Artificial intelligence (AI) programs have been developed to play Minecraft without human intervention, with significant investments in different approaches. OpenAI, the creator of ChatGPT, has spent enormous sums of money to hire human players of the game to capture video footage that can develop AI to play the game by imitating people’s moves. A team led by Zihao Wang of Peking University in Beijing described what the team believes is “the first multi-task agent that can robustly accomplish 70+ Minecraft tasks” in February. However, the state of the art moves fast. A team led by Nvidia last week said they had come up with the first “lifelong learning agent” that refined its approach to the game based on trying out different techniques and then saving its achievements to a library of techniques.
The program, called Voyager, is described in a paper posted on the arXiv pre-print server, penned by Guanzhi Wang of Nvidia and Caltech, and colleagues from UT Austin, Stanford, and Arizona State University. An advisor to the team is Nvidia’s senior director of AI research Anima Anandkumar. Voyager makes use of GPT-4, the latest “large language model” from ChatGPT creator OpenAI. GPT-4 was unveiled in March, although OpenAI declined to describe the technical aspects of the program. The GPT-4 code is better than prior versions and better than many other large language models, or, LLMs, at many tasks for which ChatGPT is used, such as answering natural-language challenges and writing code, according to OpenAI.
GPT-4 is used in three ways in Voyager. One is to take the current inventory of possessions in Minecraft and use them to come up with a new challenge for the Voyager program. The second function of GPT-4 in Voyager is to input that new challenge and generate code to make the next move in Minecraft. GPT-4 writes program code to run in Minecraft, and each bit of code is tested in Minecraft, and the feedback is then fed back into GPT-4, which then refines the code. The authors describe this trial-and-error process of code as “iterative prompting,” because of the loop of code/feedback/recode via the GPT-4 prompt. A second instance of GPT-4 is used as a critic to test each code invention and determine if it is successful. That is known as “self-verification.”
For example, if the initial program code is to send the instruction to Minecraft to fashion an “acacia axe,” an axe made of the acacia plant, it will fail because there is no such thing as an acacia axe in Minecraft. The failure of that instruction is handled by Voyager as an “execution error,” and the program revises its Minecraft code and tries again. The most interesting part comes with what’s called a library, where Voyager stores those bits of code it has tried and tested and found successful, which are known as “skills.” In just the way that GPT-4 predicts the next word in a sentence, Voyager can mine this library for suggested actions in the future. GPT-4 starts with a “query” — something like “craft an iron pickaxe” — then it searches the library for the “key” — the stored description of a skill — and retrieves the required skill as the output, the “value” of that query-key combo, much like a database search.
Using what are called ablation studies — removing parts of the program — Wang and team find that the most critical element in the entire Voyager construction is the critic, the self-verification unit. “Self-verification is the most important among all the feedback types” that Voyager receives, they write. “Removing the module leads to a significant drop (-73%) in the discovered item count,” from which they deduce that “Self-verification serves as a critical mechanism to decide when to move on to a new task or reattempt a previously unsuccessful task.”

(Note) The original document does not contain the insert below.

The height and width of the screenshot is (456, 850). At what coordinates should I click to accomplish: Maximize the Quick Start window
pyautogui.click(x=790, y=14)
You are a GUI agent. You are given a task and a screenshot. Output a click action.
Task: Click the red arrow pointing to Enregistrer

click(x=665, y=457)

A comparison of Nvidia’s Voyager against other automated agents proceeding up through the game’s so-called tech tree of achievements shows that the program is measurably faster at accomplishing new tasks, and it’s so far the only automation of Minecraft that can unlock the highly prized diamond level of implements. The numbers along the bottom of the graphic represent the number of prompt iterations for the programs.
The ability to fashion a diamond tool in the video game Minecraft, one of the game’s high-level challenges, is becoming mundane for artificial intelligence. And now, something like memory is coming to AI’s ability in the popular computer game. Matched against other automatic systems, the technology consistently achieves milestones in Minecraft faster.
To test Voyager against the state of the art in automated Minecraft, the authors cobble together some other AI programs because, as they put it, “there are no LLMs that play Minecraft out of the box.” The programs they test against, what constitute their baseline, include MineDojo, a program developed by some of the same contributors last year that won an “outstanding paper award” at the NeurIPS AI conference; ReAct, a Google invention introduced this year; and MINERL, a program developed by a team from Carnegie Mellon University and others.
In conclusion, the Voyager program is a significant development in the field of artificial intelligence and gaming. With the use of GPT-4 and a self-verification unit, it is able to refine its approach to the game and achieve milestones faster than other automated systems. As AI technology continues to advance, it will be interesting to see how it will impact the gaming industry and what new challenges will arise for AI programs to overcome.